Before my wisdom teeth were taken from me, I always wondered why they were named wisdom teeth. I finally discovered the truth: Right after they are removed, most of the words that exit the mouth are not so wise.
We’ve all seen the videos of people making complete fools of themselves, some thinking the gauze in their mouth is actually their tongue falling out, some thinking they’ve been kidnapped, and others that just WON’T STOP TALKING!
I would not stop talking.
The dentist specifically told my father “make sure she doesn’t talk, we want the clots to form.” (whatever that means…) but I didn’t want to listen.
The car ride home went a little like this:
Me: Daddy I need to tell you something
Dad: Faith, don’t talk, I promise you don’t want dry socket!
Me: Oh, I’m so sorry, I forgot. I won’t talk anymore I’m so sorry
Dad: Faith it’s okay just stop talking
Me: Okay I’m sorry please forgive me I won’t talk anymore
Dad: It’s okay, stop responding to me
Me: Okay I’ll stop responding to you
Me: Okay I’m sorry I won’t talk
Yeah… that went on forever…
Then, when we got back home, I sneakily waited for my dad to go to the bathroom to begin filming videos of myself to send to my friends.
In a hushed tone, I said “Hey, my dad won’t let me talk right now but I just wanted to say hi and that I love y’all so much…” proceeding with a couple tears and me telling my basketball player friends that I could dunk way better than them (a lie.
While my constant rambling wasn’t bothering me, I’m sure family and close friends tell a different story. What did bother me, though, was the food limitations!
I was SICK of mashed potatoes! And dare I say, I even got sick of ice cream! Who in their right mind gets sick of ice cream?!
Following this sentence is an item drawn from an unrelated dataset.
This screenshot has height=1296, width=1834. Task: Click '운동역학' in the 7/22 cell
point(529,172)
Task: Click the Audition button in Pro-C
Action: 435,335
Once the thought of ice cream made my stomach twist in knots, I figured there was only one explanation: the pain meds were going to my head and I was going insane. Yep. That’s it. That has to have been it.
Friends bringing me “get well” baskets containing my favorite candies and snacks didn’t help matters either. I had to sit there in bed, watching as sour patch kids STARED into my soul from their unopened package.
Ugh, and don’t get me started on the swelling. I looked like some sort of weird human-chipmunk hybrid for almost a week… I looked so funny, friends requested that I send a daily selfie, just for the good laugh… Lucky for them, I don’t mind self deprecating humor.
To make a very long story short, recovery was a long process… but the cherry limeade slushies from sonic made it bearable. I didn’t get dry socket, I had enough mac n cheese to last a lifetime, and I watched a LOT of project runway.
But no compensation from the tooth fairy… strange.